:: Dataset records ::
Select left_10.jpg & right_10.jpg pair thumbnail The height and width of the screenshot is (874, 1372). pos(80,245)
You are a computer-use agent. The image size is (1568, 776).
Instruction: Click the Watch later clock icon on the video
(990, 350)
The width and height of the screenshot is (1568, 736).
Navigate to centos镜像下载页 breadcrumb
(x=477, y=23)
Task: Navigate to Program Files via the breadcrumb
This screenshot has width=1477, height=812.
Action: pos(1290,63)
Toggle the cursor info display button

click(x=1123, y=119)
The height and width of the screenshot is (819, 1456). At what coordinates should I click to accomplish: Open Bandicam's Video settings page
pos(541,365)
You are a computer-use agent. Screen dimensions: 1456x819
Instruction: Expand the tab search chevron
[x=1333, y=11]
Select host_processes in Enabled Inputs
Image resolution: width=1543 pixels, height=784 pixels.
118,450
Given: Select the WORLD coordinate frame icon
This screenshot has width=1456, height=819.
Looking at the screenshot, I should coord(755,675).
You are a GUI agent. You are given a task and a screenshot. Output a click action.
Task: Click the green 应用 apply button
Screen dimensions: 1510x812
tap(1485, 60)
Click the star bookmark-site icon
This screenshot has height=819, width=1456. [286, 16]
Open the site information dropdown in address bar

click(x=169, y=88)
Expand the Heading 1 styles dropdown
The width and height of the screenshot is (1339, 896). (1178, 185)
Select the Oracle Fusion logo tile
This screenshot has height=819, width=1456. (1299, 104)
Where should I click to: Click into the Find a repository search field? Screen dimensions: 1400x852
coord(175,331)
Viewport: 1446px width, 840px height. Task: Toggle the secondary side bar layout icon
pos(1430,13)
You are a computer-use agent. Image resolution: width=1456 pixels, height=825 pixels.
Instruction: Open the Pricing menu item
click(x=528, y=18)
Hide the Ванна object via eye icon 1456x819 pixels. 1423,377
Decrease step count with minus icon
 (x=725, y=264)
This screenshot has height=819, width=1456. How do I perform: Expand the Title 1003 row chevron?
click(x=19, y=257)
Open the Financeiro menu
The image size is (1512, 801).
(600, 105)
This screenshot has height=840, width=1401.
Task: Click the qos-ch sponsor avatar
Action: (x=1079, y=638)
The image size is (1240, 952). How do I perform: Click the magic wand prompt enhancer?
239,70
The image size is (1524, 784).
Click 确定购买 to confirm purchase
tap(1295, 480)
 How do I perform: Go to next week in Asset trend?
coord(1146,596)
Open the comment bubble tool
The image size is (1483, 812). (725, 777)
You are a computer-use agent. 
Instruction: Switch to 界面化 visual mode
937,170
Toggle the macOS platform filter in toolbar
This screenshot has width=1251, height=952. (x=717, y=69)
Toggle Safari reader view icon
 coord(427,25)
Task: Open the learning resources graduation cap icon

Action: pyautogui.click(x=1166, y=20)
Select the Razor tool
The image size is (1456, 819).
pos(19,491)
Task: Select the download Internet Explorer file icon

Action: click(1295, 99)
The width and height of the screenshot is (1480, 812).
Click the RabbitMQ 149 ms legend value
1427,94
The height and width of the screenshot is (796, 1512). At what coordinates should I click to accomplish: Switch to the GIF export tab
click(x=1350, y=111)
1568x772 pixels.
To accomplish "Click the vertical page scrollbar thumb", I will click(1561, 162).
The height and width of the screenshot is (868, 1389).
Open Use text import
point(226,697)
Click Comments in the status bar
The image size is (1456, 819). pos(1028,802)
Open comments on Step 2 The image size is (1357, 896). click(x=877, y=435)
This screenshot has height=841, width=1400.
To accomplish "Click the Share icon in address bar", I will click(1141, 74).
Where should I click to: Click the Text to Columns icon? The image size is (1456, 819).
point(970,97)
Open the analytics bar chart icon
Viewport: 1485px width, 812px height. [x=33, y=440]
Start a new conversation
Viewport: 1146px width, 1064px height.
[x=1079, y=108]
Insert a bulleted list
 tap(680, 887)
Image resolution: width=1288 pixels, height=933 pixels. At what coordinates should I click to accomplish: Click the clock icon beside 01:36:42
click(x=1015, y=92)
:::
• [Problem] Examine the listing above and state the number of lines that contain the word "computer", with no further remarks.

• [Completed task] 4